PROBLEM SET –
1. Transcribe the stretch of the article on the Monarch Eco-Home from "By Debby Woodin" through "for GreenTown Joplin.".
2. Decide whether each statement agrees with the article on the Monarch Eco-Home, answering yes or no and quoting the deciding words: (a) The Monarch Eco-Home was designed by ten Drury University students. (b) A lot for the house has already been chosen. (c) The exterior walls will use insulated concrete form structure.

[[ EXCERPT, beginning ]]

The Joplin Globe, Joplin, MO

April 30, 2013

GreenTown Joplin to unveil sustainable home design

By Debby Woodin
news@joplinglobe.com

— A house that is intended to become a one-stop shopping spot for passive solar and sustainable construction information has been designed for GreenTown Joplin.

Ten students in the Hammons School of Architecture at Drury University have designed what is to be called the Monarch Eco-Home, and that plan is to be unveiled next week. The event will be held at 5:30 p.m. Tuesday at The Hive Business Center, 506 S. Main St. The students will be on hand to answer questions about the features of the house, as will representatives of GreenTown.

Catherine Hart, general manager of GreenTown Joplin, said the house will serve as an education center where people can learn about the systems and methods used in its construction, as well as examples of many other types of sustainable products.

“What we’re most excited about is that it’s net zero,” Hart said. “That means the house’s features combined are going to enable us to produce nearly as much energy, if not as much energy, as we use.”

Passive solar features such as south-facing windows combined with photovoltaic technology will deliver what Hart described as net zero or zero net energy consumption. Photovoltaic technology uses solar cells or panels to produce electricity. Exterior walls will be constructed with insulated concrete form structure, which is designed for energy conservation and provides wind resistance for storm safety.

“Inside the house we will have a demonstration area where people can learn about other systems, including energy saving features people can use even if they are renters,” Hart said. “There are lots of options for you no matter your situation, whether it’s for renters to reduce energy costs, or for people to live around less toxic products, or to have clean air for your children.”

Even the landscaping for the home is intended to be water-saving.

It will take a number of months to lay the groundwork for the construction project. Hart said the organization is working on selecting a lot on which to build. Land reclamation may have to be done since the location will be in the tornado zone. Partners and donors are still being sought to fund or provide materials or services for the project.

The house is part of GreenTown’s Chain of Eco-Homes program. That program involves building houses that are open to the public where people may learn about sustainability and energy efficient options.

The Drury students have made several field trips to get information from Joplin residents that would help them decide what features to incorporate in the house.

“This semester has offered a great opportunity to educate both the residents of Joplin as well as the students — the future designers of new buildings — about the benefits and practice of constructing sustainable buildings,” said JoahDebby Woodin 4/30/13 stet Bussert, project director for the Monarch Eco-Home, in a statement.





Background



THE GREENTOWN PROJECT started in 2007 in Greensburg, Kan., where a tornado destroyed most of the town and officials decided to use green technology in rebuilding. GreenTown was extended to Joplin after the 2011 tornado.

[[ EXCERPT, end ]]
[[ EXTRACTED DATA, beginning ]]

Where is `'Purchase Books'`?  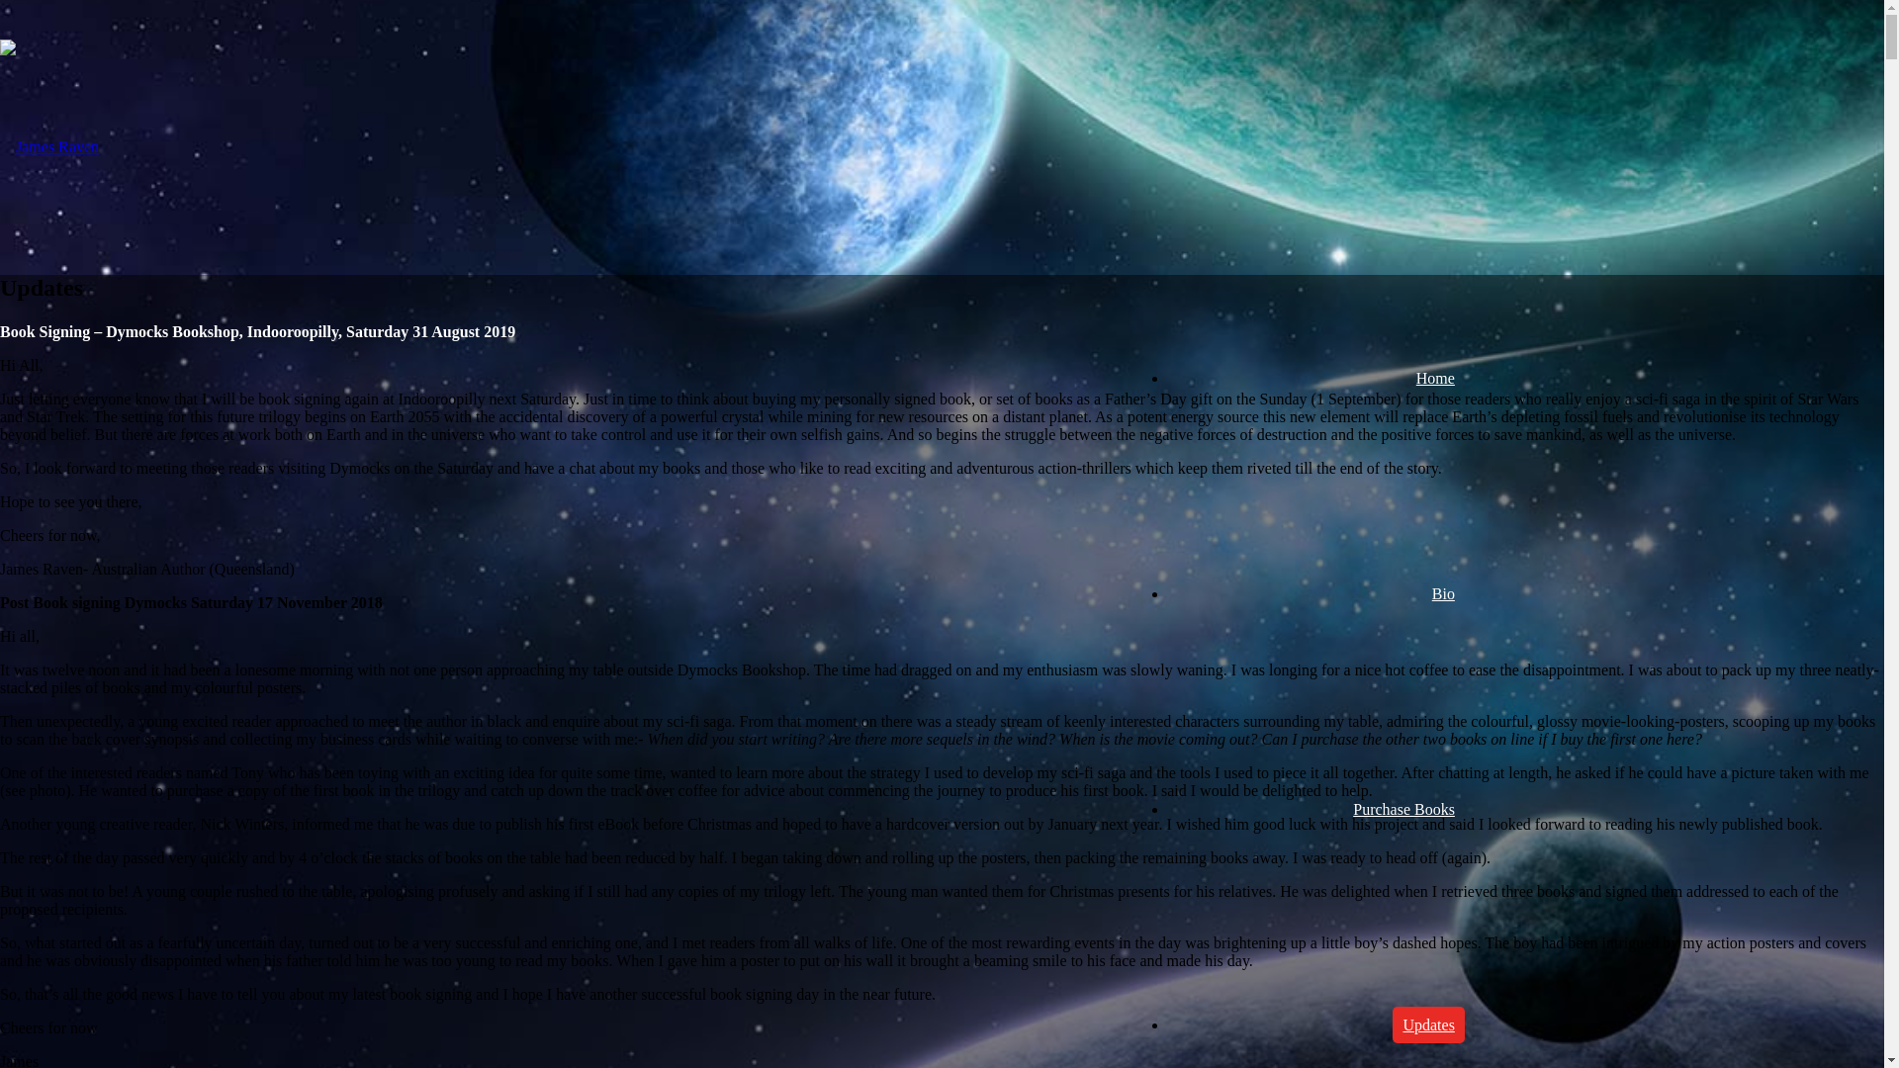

[[ EXTRACTED DATA, end ]]
[[ EXTRACTED DATA, beginning ]]

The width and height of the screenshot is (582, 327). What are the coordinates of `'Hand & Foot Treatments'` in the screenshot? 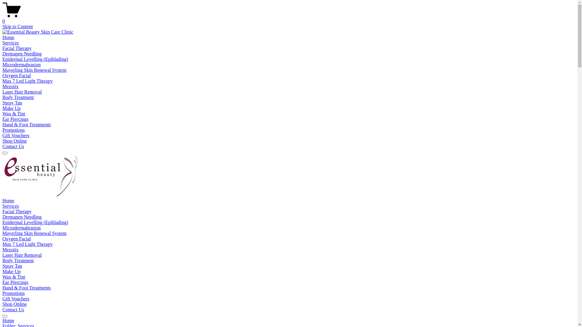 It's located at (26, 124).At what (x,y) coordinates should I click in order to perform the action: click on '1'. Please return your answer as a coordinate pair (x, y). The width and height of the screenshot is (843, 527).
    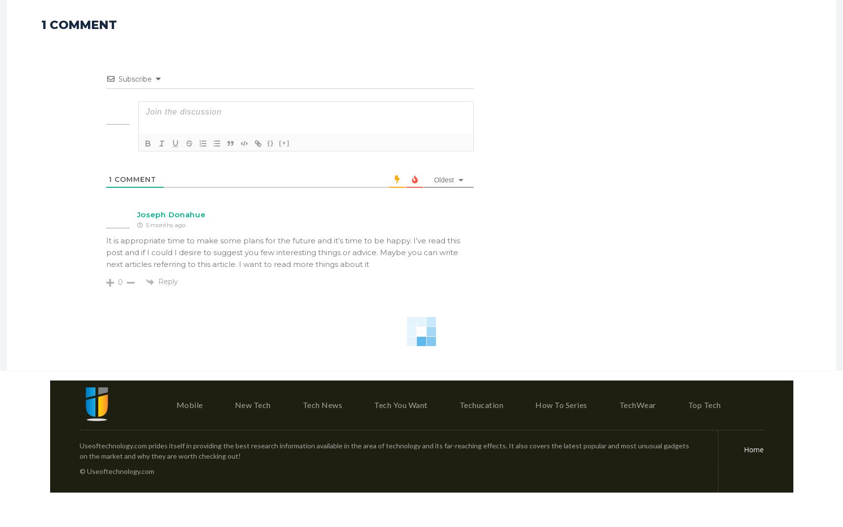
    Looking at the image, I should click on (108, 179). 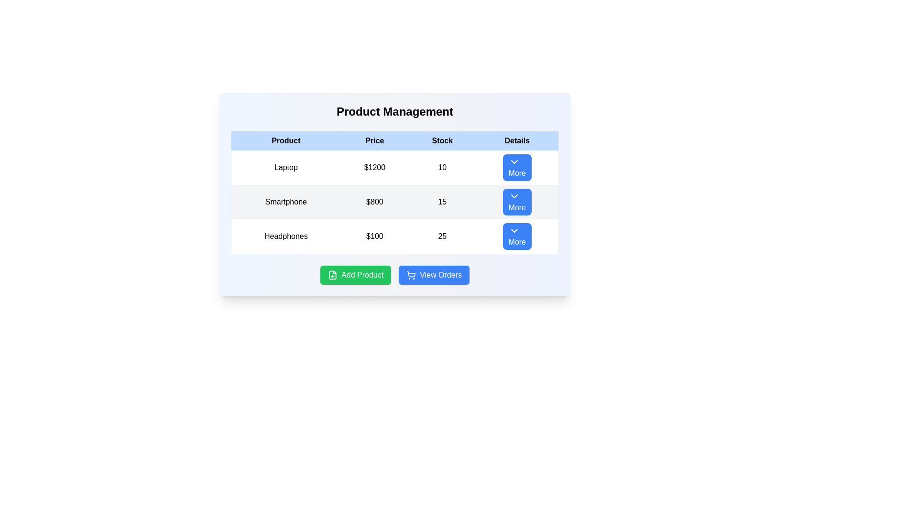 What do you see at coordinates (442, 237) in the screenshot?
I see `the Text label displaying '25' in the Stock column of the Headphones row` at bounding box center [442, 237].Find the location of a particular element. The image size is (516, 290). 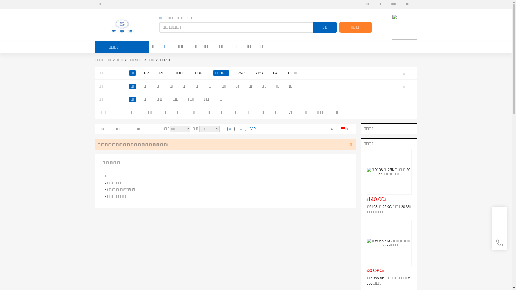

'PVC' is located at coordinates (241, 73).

[[ EXTRACTED DATA, end ]]

ANSWERS BY ITEM NUMBER –
1.
By Debby Woodin
news@joplinglobe.com

— A house that is intended to become a one-stop shopping spot for passive solar and sustainable construction information has been designed for GreenTown Joplin.

2.
(a) Yes: "Ten students in the Hammons School of Architecture at Drury University have designed what is to be called the Monarch Eco-Home"
(b) No: "Hart said the organization is working on selecting a lot on which to build."
(c) Yes: "Exterior walls will be constructed with insulated concrete form structure"